EXERCISE PROMPT
In the listing below, format everything from the line containing "The image size is (924, 1306)." down to the line containing "point(303,839)", both ends included, as a numbered list. Skip any blank lines and leave the pictures out.

MATERIAL SUPPLIED
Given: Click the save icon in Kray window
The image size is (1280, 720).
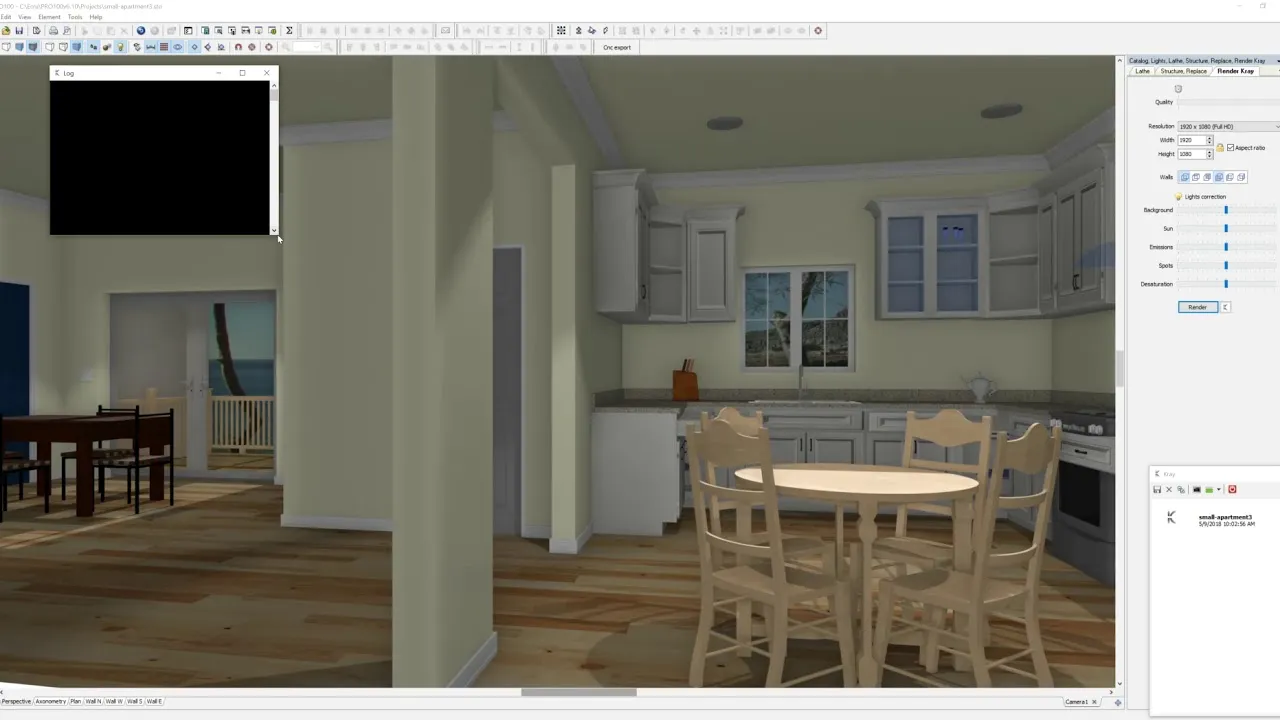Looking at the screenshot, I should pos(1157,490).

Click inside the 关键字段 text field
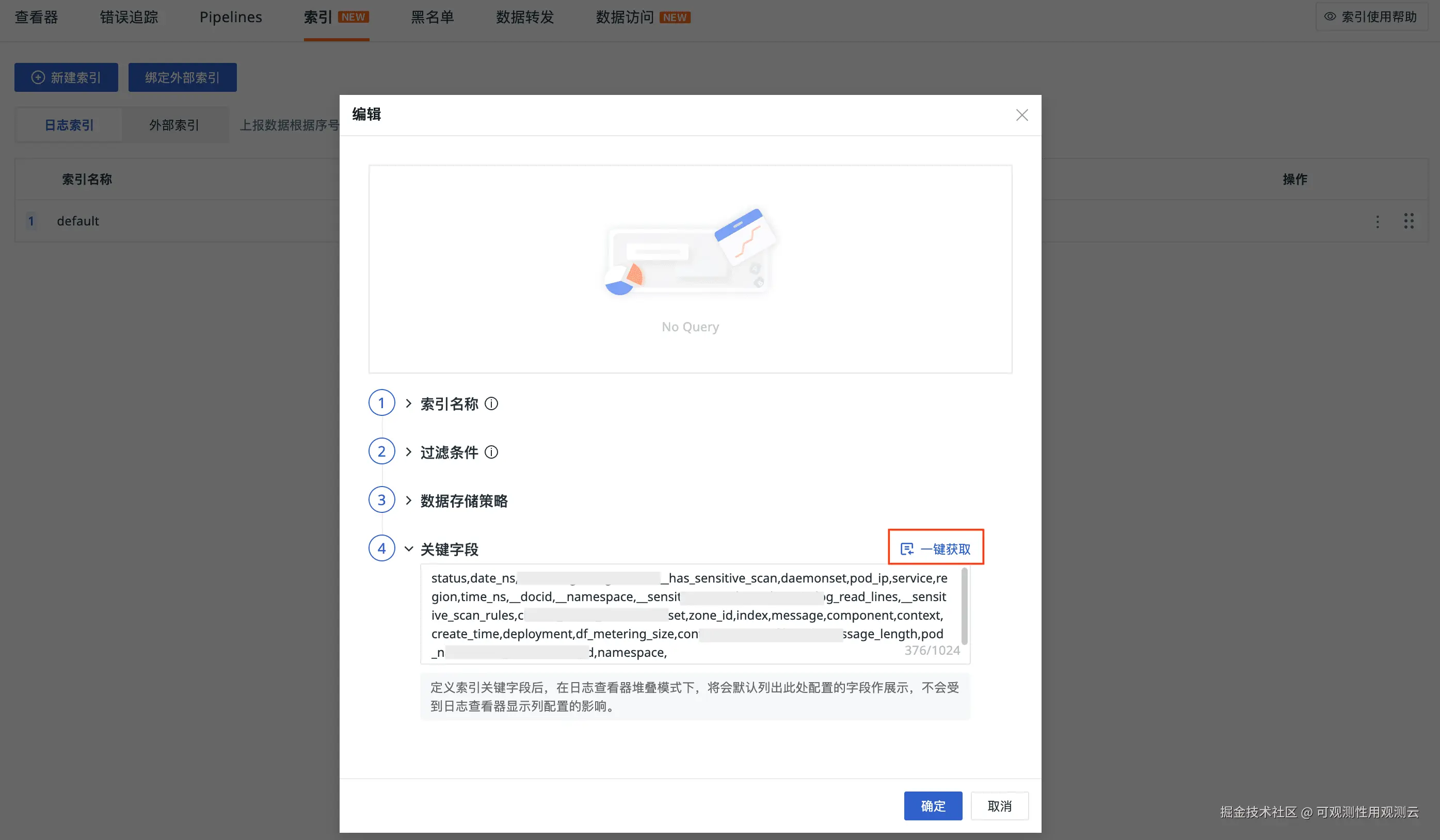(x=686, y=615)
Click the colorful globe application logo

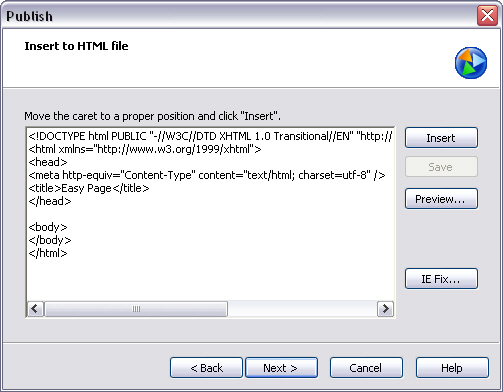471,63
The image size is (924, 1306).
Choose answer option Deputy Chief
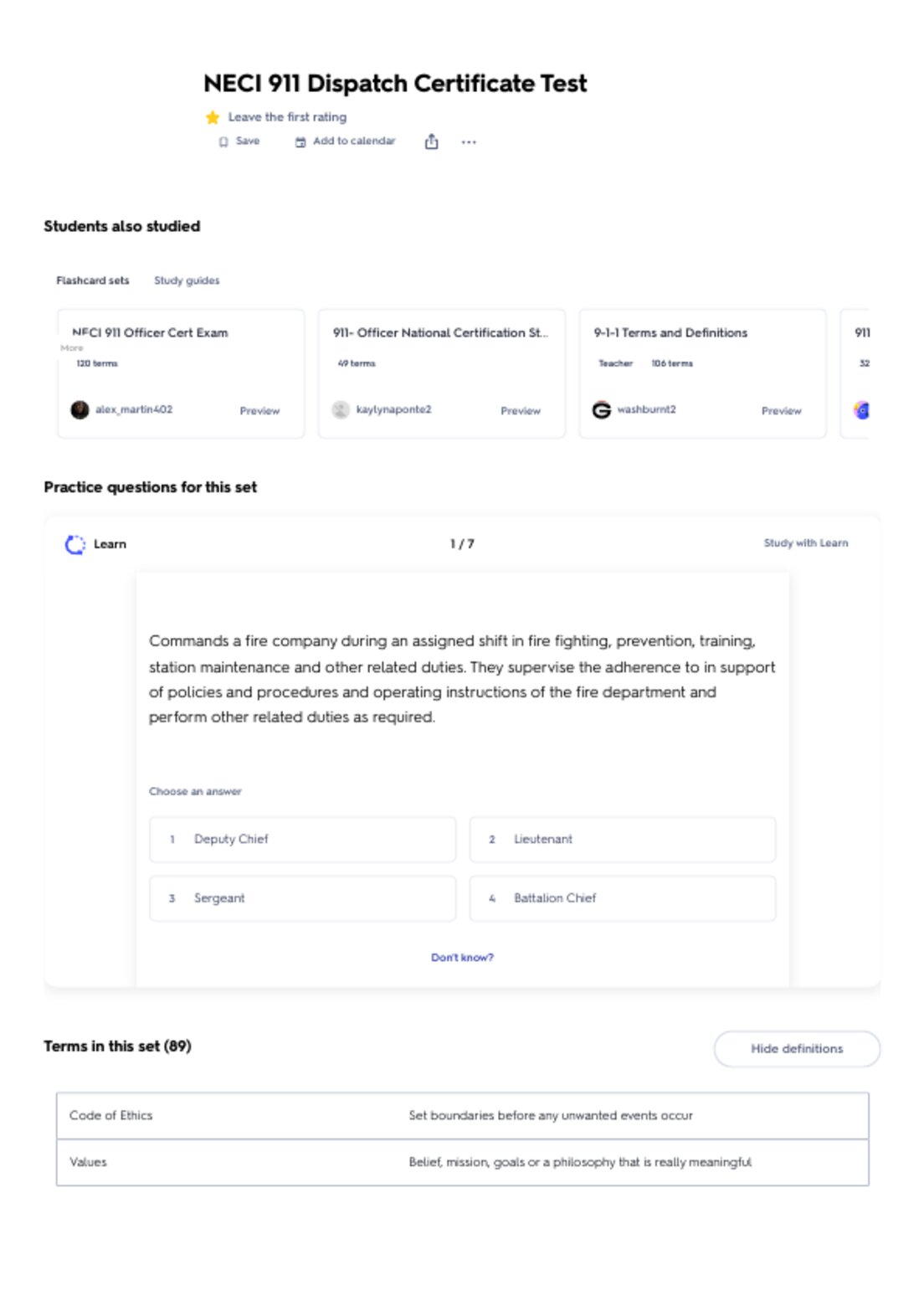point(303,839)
==
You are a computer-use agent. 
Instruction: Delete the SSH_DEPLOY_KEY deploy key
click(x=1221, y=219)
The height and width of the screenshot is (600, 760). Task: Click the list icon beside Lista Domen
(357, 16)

OUTPUT OF THE TASK
1. The image size is (924, 1306).
2. Choose answer option Deputy Chief
3. point(303,839)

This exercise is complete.